> [GIVEN INSTRUCTION] Count how many lines of the rows below contain the string "options", matching case exactly, and reply with only that number.
— Start of MATERIAL PROVIDED —
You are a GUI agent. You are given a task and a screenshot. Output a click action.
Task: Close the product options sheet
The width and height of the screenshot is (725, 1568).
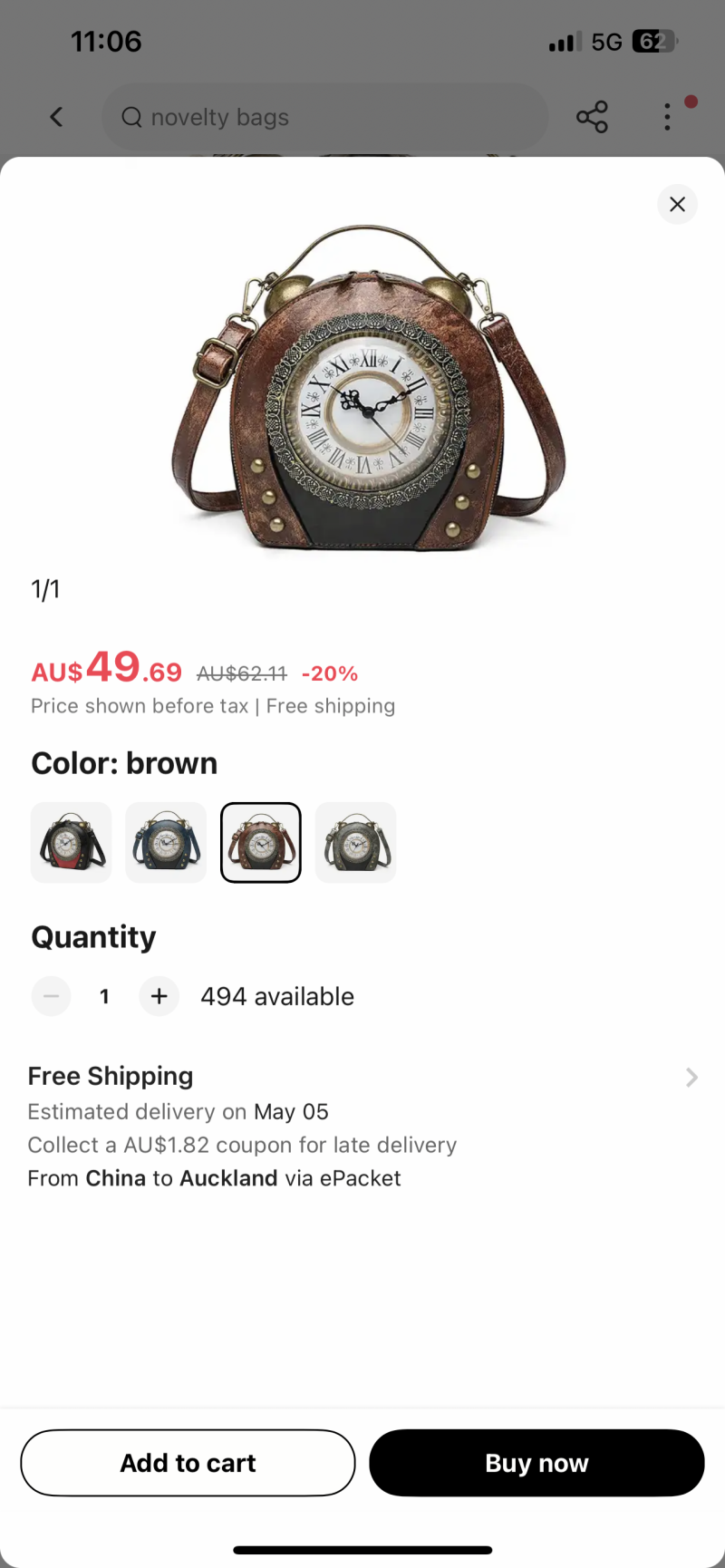coord(677,205)
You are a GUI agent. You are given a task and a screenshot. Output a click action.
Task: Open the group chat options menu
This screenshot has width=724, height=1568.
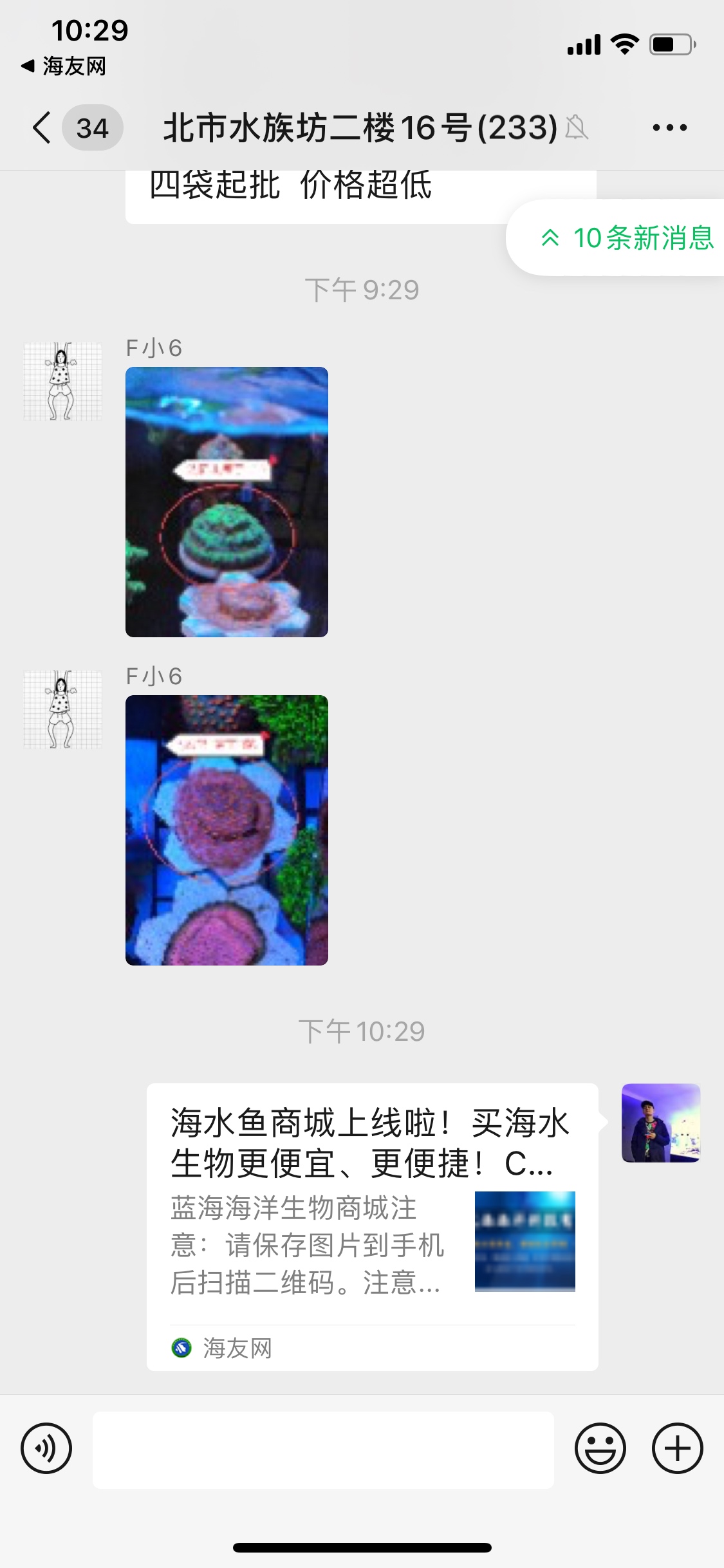click(x=669, y=127)
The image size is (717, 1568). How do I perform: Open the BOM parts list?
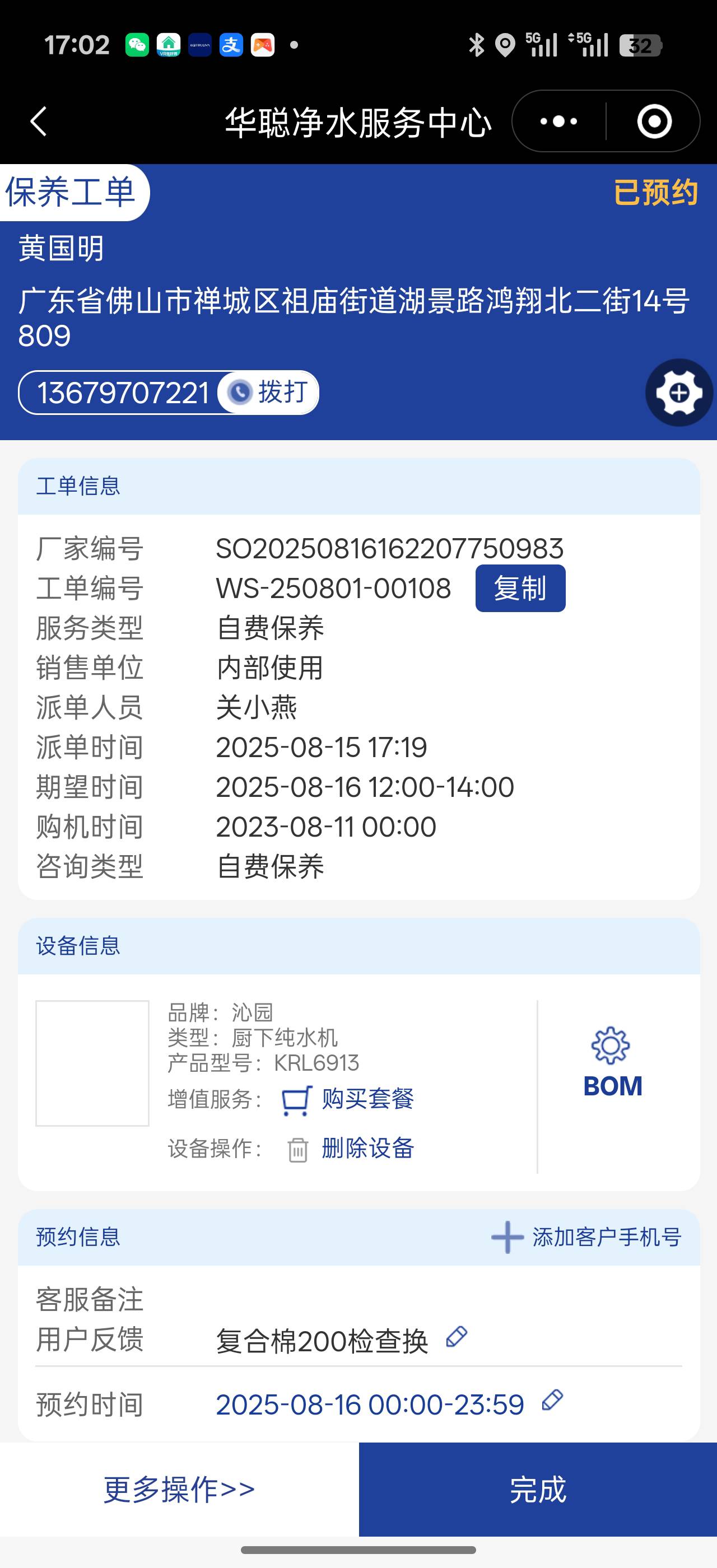coord(612,1062)
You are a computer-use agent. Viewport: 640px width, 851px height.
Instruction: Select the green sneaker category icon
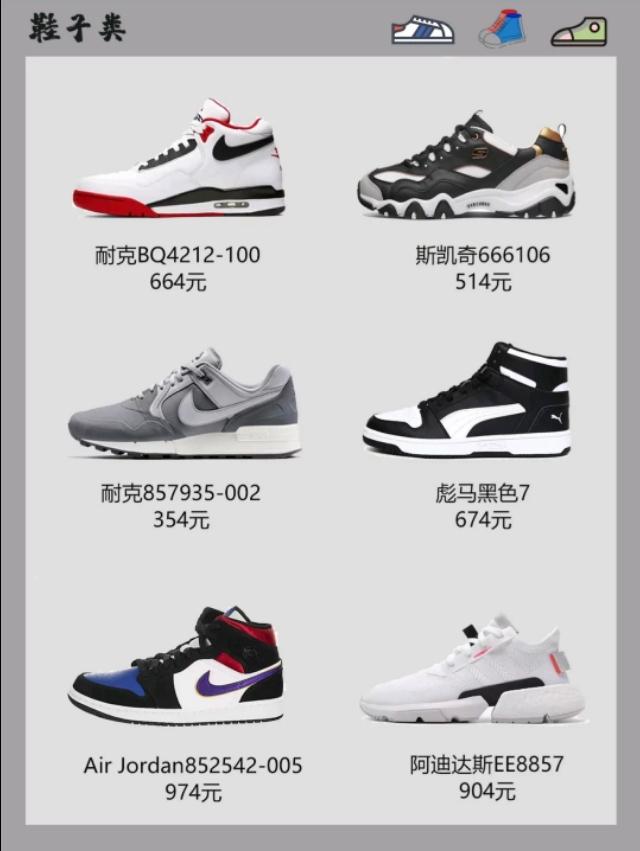click(x=579, y=31)
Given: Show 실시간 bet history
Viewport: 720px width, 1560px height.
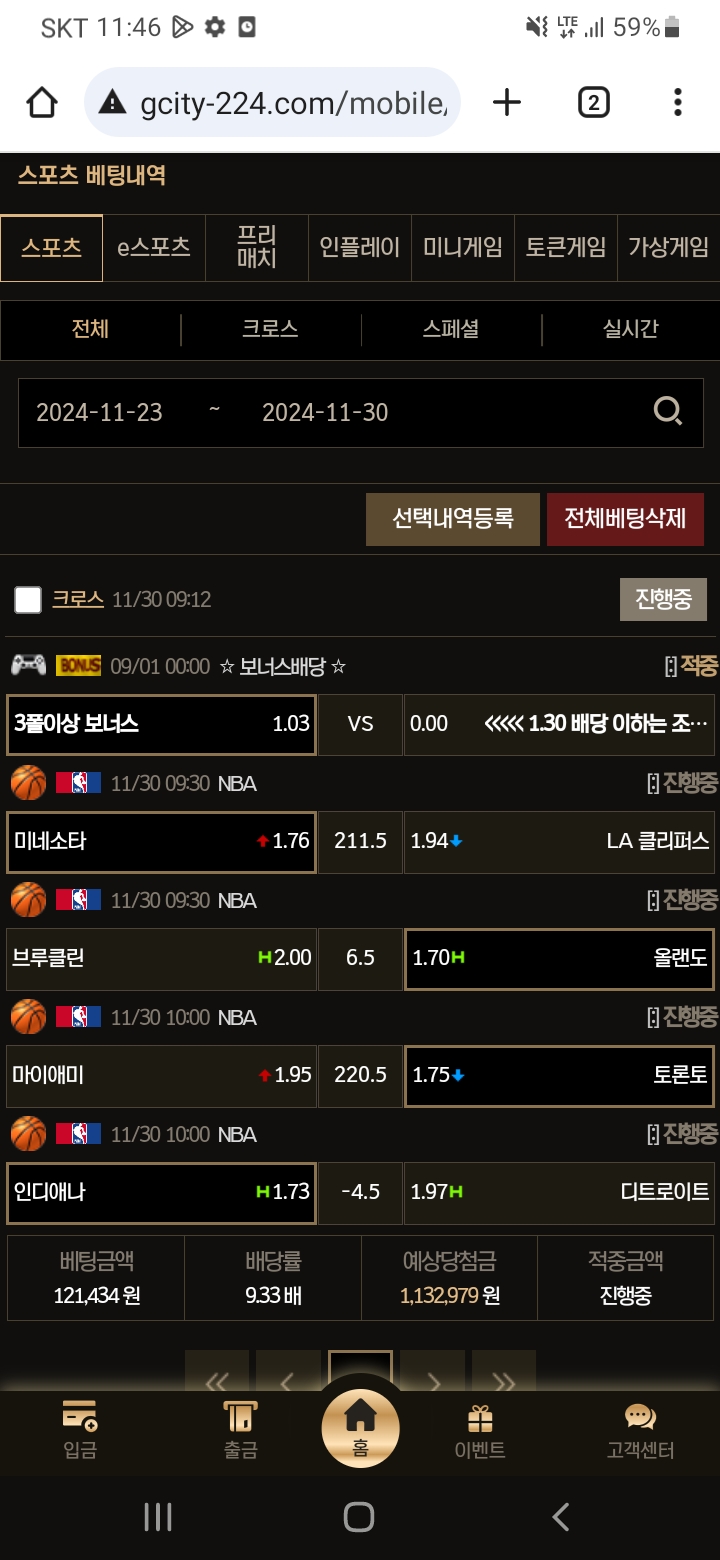Looking at the screenshot, I should [x=631, y=329].
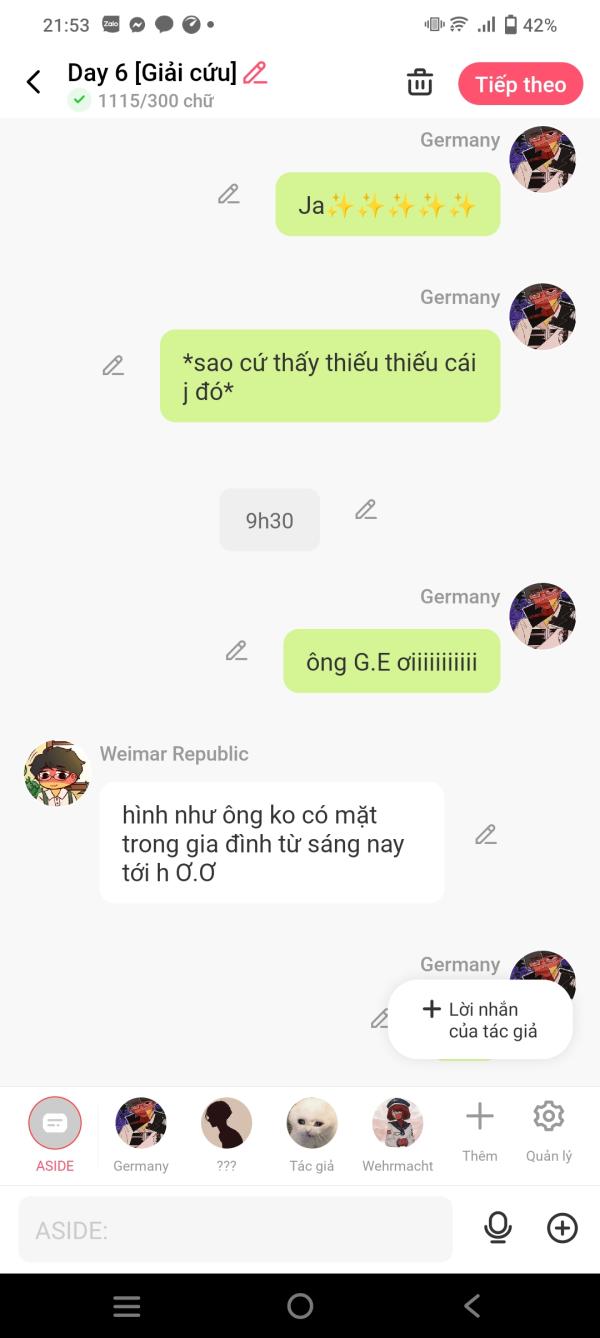Edit Weimar Republic's message
600x1338 pixels.
[x=486, y=834]
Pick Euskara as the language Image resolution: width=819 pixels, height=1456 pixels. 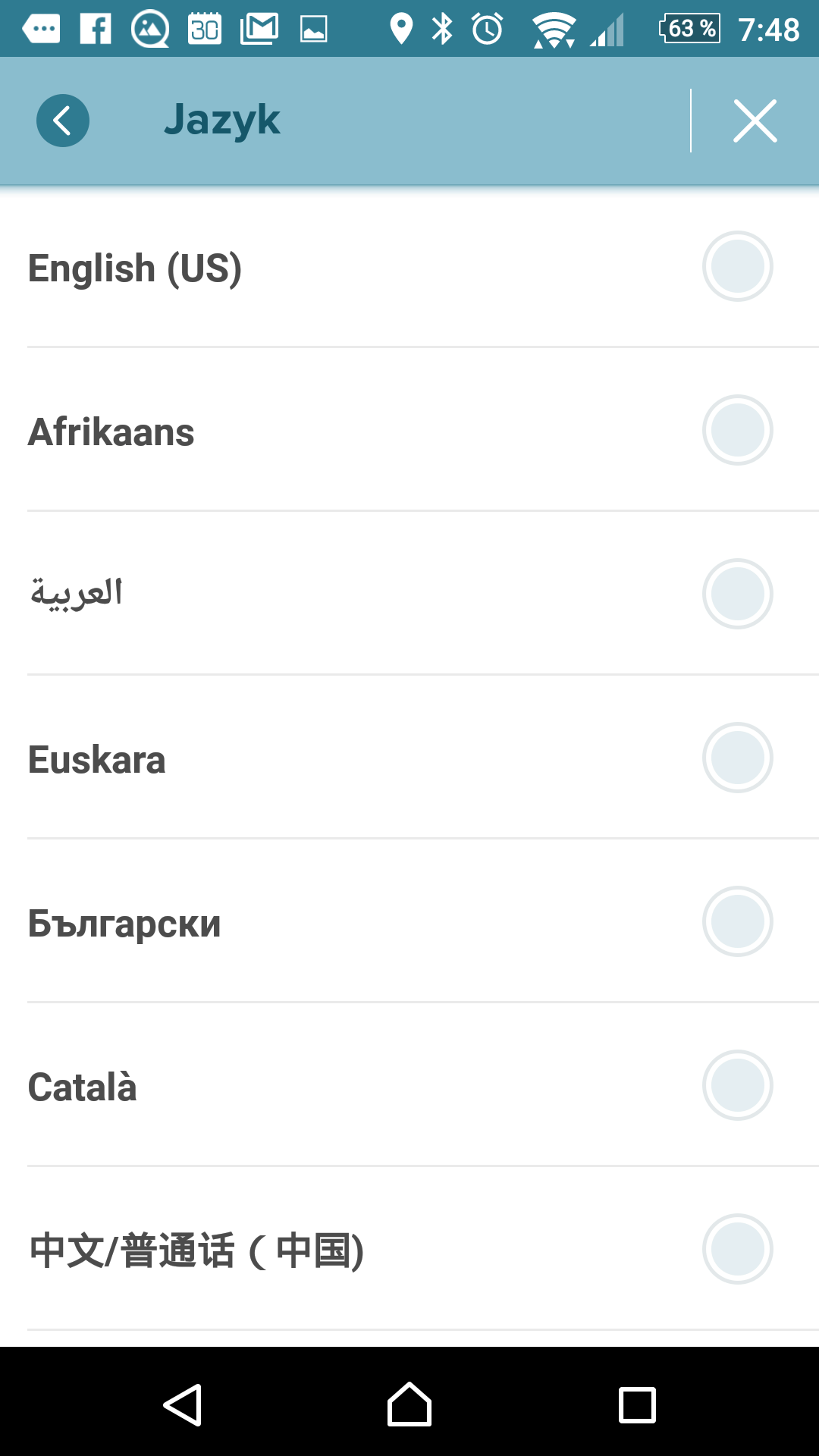[410, 758]
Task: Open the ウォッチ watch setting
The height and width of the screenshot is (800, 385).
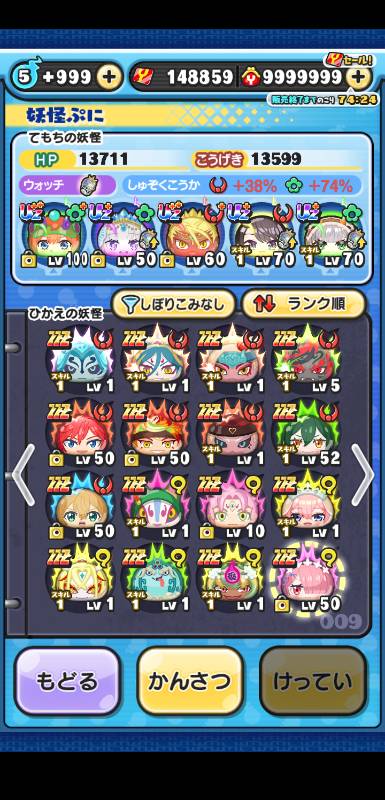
— End of MATERIAL PROVIDED —
> [RESULT BELOW] 2